Severe complications are described, and infections can be more serious in the adult or immunocompromised population. Secondary bacterial infections, pneumonitis, meningoencephalitis are well described and are associated with high mortality and morbidity [2]. Cerebellar ataxia is the commonest neurological complication and carries a good prognosis [2]. Transverse myelitis, Guillain-Barré syndrome, thrombocytopenia, haemorrhagic varicella, purpura fulminans, glomerulonephritis, myocarditis, arthritis, orchitis, uveitis, iritis, and hepatitis have also been rarely described [2]. Splenic rupture is an extremely rare complication of primary VZV infection with only a handful of cases reported in the literature.
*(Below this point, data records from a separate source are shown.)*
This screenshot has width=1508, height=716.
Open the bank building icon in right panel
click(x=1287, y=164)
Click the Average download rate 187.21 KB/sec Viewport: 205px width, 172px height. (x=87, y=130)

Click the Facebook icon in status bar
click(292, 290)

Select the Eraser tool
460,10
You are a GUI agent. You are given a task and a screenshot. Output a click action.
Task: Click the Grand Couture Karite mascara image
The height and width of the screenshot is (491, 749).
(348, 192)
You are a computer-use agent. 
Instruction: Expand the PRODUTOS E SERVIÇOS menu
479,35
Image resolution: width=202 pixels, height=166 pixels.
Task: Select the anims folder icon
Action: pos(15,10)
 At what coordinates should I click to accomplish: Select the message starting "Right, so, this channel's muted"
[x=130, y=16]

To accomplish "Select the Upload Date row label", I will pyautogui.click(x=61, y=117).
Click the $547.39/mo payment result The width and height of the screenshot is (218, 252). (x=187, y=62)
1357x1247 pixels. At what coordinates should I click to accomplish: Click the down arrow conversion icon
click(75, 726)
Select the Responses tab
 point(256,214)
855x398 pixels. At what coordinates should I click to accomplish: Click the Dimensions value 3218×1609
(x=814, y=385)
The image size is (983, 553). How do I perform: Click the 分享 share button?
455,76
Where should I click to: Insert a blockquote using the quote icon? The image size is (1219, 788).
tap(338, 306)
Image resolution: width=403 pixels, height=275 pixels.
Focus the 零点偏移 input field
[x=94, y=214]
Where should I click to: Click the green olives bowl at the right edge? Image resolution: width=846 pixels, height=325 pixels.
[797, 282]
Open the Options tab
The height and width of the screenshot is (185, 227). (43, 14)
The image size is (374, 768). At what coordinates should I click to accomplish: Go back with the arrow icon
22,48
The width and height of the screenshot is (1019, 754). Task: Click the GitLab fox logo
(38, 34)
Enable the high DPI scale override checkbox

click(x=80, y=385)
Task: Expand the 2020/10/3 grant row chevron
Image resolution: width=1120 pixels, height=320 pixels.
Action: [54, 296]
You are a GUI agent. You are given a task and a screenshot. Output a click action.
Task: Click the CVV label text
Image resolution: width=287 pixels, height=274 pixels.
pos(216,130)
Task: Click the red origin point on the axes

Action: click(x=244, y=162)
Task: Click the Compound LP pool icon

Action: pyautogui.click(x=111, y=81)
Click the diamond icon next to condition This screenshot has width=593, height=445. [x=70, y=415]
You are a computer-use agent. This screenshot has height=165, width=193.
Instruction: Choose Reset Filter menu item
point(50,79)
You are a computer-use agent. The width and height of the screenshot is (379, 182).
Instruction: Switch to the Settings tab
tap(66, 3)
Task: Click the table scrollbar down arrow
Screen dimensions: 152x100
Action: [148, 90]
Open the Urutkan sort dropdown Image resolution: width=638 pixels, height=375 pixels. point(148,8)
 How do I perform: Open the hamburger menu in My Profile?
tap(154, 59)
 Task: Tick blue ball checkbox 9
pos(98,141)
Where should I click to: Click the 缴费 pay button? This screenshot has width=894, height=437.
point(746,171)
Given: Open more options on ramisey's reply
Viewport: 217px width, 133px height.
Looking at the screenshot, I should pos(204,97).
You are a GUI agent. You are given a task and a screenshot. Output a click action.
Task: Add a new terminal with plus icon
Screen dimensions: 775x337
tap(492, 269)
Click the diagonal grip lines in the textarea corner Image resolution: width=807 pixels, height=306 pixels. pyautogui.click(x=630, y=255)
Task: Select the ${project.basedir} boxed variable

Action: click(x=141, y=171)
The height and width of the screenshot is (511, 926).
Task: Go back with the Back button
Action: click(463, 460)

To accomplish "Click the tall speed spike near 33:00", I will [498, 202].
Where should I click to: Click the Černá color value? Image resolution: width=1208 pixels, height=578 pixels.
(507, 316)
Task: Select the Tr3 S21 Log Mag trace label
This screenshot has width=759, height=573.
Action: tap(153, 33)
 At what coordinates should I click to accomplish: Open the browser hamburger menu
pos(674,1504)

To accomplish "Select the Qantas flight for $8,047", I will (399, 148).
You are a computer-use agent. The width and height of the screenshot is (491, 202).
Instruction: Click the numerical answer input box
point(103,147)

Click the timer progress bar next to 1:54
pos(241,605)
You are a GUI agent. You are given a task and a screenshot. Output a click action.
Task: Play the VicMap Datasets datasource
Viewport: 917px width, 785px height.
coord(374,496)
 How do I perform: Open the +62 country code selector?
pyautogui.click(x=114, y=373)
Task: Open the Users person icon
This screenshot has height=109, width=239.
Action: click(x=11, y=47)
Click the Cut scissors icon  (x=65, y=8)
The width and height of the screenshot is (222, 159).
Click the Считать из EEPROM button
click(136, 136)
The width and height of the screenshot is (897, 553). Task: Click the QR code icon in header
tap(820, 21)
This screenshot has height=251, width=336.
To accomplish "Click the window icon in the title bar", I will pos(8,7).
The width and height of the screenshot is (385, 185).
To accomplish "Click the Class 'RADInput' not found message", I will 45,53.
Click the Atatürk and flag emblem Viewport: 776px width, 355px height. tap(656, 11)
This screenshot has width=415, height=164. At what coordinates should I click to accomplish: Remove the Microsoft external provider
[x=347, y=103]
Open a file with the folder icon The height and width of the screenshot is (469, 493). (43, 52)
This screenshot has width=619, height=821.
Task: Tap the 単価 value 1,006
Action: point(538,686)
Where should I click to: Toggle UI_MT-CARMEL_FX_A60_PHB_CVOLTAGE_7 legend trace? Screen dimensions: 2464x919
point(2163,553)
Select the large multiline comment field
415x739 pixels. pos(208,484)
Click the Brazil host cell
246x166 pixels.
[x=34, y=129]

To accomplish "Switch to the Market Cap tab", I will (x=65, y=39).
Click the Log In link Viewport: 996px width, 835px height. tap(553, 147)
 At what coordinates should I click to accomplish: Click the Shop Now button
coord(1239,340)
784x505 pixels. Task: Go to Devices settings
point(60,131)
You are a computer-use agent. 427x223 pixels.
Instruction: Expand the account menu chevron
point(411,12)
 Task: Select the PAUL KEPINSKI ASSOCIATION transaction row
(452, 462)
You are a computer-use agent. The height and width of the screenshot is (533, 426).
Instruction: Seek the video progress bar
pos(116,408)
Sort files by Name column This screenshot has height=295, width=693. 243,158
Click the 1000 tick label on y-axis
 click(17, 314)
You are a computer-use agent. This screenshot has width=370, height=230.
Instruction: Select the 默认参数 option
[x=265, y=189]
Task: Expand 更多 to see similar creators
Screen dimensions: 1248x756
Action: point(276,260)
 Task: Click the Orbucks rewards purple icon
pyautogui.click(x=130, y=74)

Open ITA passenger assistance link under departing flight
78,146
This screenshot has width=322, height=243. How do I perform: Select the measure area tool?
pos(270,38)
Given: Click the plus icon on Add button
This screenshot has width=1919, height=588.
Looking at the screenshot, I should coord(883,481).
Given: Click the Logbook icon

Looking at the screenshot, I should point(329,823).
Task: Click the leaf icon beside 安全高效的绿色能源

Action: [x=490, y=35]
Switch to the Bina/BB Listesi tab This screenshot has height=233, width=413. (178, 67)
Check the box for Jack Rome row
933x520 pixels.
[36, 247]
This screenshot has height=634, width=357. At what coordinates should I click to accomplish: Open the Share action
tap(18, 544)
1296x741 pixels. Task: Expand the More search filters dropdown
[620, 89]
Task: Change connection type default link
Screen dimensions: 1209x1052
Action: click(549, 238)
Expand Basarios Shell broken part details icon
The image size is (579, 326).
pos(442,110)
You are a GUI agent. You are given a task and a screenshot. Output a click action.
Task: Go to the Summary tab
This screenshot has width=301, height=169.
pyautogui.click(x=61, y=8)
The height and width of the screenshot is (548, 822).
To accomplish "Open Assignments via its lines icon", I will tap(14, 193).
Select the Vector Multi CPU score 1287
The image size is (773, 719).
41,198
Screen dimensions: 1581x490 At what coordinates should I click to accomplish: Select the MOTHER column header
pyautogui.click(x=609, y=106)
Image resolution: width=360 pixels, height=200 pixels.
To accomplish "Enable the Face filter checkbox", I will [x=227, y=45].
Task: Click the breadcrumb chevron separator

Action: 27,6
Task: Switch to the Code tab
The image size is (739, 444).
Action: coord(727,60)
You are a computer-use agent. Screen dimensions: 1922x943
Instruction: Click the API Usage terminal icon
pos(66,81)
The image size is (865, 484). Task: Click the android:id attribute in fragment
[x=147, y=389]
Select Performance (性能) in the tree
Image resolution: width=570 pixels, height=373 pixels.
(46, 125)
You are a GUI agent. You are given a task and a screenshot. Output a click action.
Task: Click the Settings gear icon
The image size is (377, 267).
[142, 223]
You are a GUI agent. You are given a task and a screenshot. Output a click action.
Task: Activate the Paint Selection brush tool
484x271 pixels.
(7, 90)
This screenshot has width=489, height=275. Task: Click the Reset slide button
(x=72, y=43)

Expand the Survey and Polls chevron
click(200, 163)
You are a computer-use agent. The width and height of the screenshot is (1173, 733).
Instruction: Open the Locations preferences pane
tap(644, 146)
Splenic rupture is more commonly associated with other herpesviridae, notably in glandular fever (infectious mononucleosis) caused by Epstein-Barr virus (EBV), where it complicates 0.1–0.5% of cases [3], and is typically seen in young adults, most frequently men. Splenomegaly and capsular thinning increases the risk of rupture, which may be due to minimal trauma, or occur spontaneously [4]. Other causes of non-traumatic spontaneous splenic rupture include haematological abnormalities such as lymphoma and myelofibrosis, amyloidosis, and other infections including malaria. Spontaneous splenic rupture has a mortality of 12.2% [5], and may require urgent surgical or radiological intervention. In the setting of EBV infection estimates of mortality of spontaneous splenic rupture are between 30 and 100% [6].

Splenomegaly [7], and increased uptake in the spleen seen on Positron emission tomography- computed tomography (PET-CT) [8], has been described in primary VZV infection. Macroscopic splenic nodularity is also described in the setting of primary VZV infection [9]. However, there are only five reports of splenic rupture occurring in the setting of primary VZV infection [9,10,11,12,13]. All cases are reported in young, adult males, as with our case [9,10,11,12,13]. In all cases, abdominal pain preceded the onset of rash, and in all cases but one [9], there was no haemodynamic compromise. The case we present is consistent with these reports, with abdominal pain, likely representing splenic rupture itself, preceding the rash by 48 h. Haemodynamic instability was not present, as with four of the five published reports. Splenomegaly was present as would be expected with a spontaneous splenic rupture, although there is one case in the literature which reported splenic rupture of a normal sized spleen [12]. There was no history of even minimal trauma, as with previous reports.

Spontaneous splenic rupture is an unusual complication of primary VZV infection. Here we report the sixth known case in the literature. Splenic rupture should be considered in cases of primary varicella in young adults presenting with abdominal pain.